Feb. 21, 2016
I found this draft... written four years ago, in St. Louis, MO.
Now, on the eve of 29 years after your departure, I feel you closer than ever... GRACIAS, por iluminarme y aclararme las dudas que he tenido, através de tu mamá, nuestra Abuela Irma, tu hermana, Surama... y todos los demás que fueron parte de tu historia, y han sido parte de la mia.. Thank you for always being with me, and through so many people, feelings and hunches, even dreams, speak to me so I know you are never far. When I wrote the letter below, I had just outlived you, recently turned 37. Now, older and happier than ever with the woman that I am, I hope and pray you see that you did good... These days you are one with your parents, together after Abuela, so tired of a long life and many years without you, finally went your way in November. I am sure you and your awesome Papi, Abuelo Eddie, are all happy to be together...
Feb 21, 2012
Eventhough we "talk" often, in dreams, in memories, in prayers, you know I like to write so I wrote you this letter on the eve of the day that changed my life 25 years ago. Feb. 22, 1987 is a date I will never forget. We both know what happened, so I won't dwell on it- Jerry and I were at school, Papa was out of town. We were called in to talk to Padre Vela, where he told us you were gone. I remember it all very clearly and the days that followed.

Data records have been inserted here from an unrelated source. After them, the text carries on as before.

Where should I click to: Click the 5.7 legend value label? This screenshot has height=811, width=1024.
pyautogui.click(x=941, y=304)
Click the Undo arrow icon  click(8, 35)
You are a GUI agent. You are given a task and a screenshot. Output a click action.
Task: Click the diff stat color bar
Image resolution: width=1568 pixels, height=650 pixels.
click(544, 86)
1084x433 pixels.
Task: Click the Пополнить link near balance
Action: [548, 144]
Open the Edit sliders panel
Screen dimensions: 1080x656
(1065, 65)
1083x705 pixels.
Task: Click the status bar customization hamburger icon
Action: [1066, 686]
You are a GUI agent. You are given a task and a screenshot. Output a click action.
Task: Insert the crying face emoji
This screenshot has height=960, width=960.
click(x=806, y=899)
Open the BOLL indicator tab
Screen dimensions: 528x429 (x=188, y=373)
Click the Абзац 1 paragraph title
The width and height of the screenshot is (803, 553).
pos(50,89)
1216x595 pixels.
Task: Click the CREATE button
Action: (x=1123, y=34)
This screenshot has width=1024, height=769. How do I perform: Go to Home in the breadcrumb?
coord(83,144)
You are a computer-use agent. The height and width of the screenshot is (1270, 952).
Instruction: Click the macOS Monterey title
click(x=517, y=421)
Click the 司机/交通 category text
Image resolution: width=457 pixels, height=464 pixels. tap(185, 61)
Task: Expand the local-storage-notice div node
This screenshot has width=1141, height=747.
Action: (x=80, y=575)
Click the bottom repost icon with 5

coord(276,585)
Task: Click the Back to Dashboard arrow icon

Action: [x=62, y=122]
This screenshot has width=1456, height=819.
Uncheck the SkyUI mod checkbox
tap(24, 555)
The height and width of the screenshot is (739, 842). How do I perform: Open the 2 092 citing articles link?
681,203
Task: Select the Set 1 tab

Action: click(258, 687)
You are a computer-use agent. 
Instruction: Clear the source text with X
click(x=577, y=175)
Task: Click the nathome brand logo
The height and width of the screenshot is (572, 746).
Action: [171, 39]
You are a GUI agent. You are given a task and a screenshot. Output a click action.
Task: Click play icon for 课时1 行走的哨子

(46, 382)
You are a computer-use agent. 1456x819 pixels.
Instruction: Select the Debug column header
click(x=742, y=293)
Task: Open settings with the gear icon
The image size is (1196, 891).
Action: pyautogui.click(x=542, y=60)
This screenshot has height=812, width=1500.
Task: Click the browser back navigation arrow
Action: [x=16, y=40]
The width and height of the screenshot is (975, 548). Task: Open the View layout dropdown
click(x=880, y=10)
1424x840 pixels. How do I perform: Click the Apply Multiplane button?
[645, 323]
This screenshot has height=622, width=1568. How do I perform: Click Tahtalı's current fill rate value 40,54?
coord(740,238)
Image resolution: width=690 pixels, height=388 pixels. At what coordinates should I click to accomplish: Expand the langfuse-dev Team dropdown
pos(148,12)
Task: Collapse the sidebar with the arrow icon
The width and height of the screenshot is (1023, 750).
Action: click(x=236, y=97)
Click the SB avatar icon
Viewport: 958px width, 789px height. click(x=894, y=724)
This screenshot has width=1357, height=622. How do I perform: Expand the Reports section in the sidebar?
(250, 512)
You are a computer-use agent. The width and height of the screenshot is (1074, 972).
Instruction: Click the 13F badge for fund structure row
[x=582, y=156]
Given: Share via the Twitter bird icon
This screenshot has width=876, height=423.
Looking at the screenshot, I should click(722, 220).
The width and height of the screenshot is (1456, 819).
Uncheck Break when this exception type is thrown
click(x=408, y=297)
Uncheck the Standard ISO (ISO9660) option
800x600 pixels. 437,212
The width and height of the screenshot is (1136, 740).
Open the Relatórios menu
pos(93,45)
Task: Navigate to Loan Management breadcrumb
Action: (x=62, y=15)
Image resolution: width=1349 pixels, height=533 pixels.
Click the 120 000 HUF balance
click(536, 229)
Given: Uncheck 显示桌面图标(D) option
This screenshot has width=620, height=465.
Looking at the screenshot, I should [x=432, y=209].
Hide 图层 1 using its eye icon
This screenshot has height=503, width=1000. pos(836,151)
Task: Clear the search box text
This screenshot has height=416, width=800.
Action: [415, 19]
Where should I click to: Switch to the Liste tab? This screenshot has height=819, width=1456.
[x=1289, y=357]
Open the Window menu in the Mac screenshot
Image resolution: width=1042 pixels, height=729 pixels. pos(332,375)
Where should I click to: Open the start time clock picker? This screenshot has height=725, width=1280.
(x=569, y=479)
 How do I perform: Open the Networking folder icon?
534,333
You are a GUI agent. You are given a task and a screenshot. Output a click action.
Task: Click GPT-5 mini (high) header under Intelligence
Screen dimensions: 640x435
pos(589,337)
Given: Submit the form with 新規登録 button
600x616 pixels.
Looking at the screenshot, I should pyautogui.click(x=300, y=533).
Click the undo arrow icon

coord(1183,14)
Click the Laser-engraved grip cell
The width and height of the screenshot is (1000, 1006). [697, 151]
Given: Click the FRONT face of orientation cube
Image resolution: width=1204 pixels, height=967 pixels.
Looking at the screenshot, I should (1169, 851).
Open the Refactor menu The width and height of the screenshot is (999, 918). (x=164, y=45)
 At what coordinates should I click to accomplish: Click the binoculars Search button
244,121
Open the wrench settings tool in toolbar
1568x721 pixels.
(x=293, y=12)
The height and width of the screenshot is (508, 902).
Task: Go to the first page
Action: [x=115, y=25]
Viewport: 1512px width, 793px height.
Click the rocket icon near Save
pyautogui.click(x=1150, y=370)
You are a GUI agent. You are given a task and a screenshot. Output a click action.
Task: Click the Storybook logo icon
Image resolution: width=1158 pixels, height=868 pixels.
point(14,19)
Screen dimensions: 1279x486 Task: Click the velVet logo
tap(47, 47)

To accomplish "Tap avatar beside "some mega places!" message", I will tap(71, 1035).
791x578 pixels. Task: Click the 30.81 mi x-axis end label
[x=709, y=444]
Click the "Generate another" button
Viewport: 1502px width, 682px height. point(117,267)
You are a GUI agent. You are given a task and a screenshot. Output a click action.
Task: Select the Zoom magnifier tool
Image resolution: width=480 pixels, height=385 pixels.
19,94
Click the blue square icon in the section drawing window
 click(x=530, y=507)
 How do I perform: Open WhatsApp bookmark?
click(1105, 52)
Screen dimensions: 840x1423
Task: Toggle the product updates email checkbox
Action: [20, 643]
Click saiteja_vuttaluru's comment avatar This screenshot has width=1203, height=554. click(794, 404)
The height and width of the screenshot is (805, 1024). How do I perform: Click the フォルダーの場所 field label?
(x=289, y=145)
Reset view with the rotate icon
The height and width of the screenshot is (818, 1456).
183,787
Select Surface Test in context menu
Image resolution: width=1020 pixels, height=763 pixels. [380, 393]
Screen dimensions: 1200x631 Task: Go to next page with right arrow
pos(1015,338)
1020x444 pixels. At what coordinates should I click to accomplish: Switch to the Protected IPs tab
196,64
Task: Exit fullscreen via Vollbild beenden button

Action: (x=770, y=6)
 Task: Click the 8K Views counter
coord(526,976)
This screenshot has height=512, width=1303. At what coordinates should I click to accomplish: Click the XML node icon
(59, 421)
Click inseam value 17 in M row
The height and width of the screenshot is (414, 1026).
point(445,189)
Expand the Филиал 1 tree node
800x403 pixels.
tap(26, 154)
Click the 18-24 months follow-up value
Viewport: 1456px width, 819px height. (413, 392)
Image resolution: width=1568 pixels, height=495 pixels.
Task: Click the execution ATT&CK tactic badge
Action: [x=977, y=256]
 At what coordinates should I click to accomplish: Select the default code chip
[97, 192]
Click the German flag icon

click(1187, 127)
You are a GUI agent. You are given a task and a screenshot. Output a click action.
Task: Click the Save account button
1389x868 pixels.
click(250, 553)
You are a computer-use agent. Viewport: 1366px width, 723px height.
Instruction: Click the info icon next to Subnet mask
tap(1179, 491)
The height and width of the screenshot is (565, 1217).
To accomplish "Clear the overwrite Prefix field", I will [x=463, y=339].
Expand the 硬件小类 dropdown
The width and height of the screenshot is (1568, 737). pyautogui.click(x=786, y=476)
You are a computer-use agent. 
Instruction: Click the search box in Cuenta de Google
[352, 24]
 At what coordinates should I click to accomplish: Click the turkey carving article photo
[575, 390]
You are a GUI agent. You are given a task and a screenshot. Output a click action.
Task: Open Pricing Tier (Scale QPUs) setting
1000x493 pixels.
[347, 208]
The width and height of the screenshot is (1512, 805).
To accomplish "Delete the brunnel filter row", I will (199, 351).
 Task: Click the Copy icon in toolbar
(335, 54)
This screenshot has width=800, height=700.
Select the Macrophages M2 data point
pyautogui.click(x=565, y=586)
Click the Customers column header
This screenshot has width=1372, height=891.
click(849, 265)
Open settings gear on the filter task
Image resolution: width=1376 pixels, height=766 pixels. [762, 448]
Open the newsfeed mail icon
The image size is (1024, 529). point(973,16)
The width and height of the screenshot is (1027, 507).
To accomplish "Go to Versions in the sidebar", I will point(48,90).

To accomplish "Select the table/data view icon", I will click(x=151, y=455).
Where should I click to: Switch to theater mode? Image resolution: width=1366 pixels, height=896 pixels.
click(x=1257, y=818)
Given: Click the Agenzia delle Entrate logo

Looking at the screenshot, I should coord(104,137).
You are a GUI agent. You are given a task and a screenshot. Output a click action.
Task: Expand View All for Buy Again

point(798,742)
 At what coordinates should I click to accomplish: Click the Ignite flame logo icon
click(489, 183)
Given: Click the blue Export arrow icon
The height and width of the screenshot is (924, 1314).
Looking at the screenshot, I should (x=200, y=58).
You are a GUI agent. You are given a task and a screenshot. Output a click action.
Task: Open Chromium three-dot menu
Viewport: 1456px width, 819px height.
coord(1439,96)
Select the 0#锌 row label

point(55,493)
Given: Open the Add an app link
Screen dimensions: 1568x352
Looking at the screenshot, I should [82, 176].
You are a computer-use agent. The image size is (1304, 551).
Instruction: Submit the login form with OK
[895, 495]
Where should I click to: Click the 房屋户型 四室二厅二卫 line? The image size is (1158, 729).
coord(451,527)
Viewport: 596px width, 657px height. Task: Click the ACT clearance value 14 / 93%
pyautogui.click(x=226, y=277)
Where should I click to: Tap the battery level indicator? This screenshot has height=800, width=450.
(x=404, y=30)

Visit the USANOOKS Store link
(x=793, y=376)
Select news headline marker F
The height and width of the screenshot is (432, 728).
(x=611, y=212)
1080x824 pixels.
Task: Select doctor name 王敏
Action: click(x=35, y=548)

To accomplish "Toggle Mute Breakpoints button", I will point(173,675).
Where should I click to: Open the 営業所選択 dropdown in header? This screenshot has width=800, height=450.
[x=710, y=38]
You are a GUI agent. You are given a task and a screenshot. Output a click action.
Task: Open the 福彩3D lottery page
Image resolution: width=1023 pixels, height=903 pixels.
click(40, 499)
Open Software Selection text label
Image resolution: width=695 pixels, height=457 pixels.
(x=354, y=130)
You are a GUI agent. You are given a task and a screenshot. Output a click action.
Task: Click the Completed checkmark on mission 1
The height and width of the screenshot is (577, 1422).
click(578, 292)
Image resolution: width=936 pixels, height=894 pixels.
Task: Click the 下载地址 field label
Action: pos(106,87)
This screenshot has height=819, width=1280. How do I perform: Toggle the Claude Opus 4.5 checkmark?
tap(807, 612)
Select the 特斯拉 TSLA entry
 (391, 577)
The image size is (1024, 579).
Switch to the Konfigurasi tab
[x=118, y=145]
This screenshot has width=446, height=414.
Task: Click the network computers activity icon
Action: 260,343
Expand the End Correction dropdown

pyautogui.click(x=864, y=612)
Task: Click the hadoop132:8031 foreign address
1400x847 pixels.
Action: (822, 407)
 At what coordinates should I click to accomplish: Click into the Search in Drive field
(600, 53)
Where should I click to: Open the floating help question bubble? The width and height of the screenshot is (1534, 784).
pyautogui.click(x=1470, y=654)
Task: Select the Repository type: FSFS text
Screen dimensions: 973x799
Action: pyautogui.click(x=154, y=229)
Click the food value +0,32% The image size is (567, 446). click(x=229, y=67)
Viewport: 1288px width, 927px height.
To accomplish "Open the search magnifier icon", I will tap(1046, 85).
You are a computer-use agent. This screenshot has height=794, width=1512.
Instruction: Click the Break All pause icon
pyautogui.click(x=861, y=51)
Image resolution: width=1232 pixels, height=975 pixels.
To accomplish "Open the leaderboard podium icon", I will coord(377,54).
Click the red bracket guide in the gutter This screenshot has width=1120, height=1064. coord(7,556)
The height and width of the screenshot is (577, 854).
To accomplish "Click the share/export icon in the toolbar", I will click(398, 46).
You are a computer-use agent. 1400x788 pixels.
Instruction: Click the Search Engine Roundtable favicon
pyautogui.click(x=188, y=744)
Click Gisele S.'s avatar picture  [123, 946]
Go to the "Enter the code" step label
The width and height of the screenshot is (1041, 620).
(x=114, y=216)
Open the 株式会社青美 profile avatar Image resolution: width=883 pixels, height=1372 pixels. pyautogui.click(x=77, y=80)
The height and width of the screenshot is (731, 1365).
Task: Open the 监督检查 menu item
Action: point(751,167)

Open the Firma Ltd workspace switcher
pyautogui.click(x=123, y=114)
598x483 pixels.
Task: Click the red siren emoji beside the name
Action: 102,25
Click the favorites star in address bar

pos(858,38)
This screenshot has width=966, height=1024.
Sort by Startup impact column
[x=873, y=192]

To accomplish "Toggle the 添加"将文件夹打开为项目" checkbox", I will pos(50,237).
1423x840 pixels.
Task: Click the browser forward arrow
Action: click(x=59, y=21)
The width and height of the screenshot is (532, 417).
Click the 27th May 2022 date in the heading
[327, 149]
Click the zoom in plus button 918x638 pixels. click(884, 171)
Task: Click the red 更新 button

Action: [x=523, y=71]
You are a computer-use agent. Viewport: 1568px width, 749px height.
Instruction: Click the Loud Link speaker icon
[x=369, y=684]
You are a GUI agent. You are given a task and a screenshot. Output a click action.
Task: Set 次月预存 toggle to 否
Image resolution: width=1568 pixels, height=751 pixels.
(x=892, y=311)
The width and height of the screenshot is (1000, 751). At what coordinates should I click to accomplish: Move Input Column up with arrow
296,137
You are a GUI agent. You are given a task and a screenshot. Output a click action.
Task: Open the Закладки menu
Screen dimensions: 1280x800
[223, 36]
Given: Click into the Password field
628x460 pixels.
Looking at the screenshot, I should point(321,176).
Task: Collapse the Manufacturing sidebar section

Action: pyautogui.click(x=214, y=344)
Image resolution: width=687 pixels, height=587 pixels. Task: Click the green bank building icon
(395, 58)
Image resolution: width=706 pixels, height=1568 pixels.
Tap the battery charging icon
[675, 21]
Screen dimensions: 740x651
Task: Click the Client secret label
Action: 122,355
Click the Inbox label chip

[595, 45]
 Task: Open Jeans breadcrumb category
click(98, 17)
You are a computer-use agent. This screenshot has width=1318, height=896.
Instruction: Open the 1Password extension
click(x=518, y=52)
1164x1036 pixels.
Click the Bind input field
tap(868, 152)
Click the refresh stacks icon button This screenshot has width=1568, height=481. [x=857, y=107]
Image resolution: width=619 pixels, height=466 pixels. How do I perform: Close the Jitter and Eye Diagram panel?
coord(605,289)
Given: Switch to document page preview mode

But this letter is more to say thank you. While you might think I am still angry at you for leaving us, for not sticking around to see us grow, por tirar la toalla, the answer is no. I am not angry at anyone, for I have grown up and I thank you. For your life, as short as it was, was part of what has defined mine. It has not been easy, especially recent years, but I never doubted your presence and support. I felt your hand on my shoulder as I faced unpleasant news, acts of injustice and challenging obstacles. I felt your hand on my shoulder. I felt your presence and a sense of peace and calmness came over me. I did it. I faced what I had to face with strength, a strength I had no idea I had. Perhaps you gave me the strength you couldn't find yourself to speak up, to say no, enough, that's not right, that is not the life I want to live. Perhaps...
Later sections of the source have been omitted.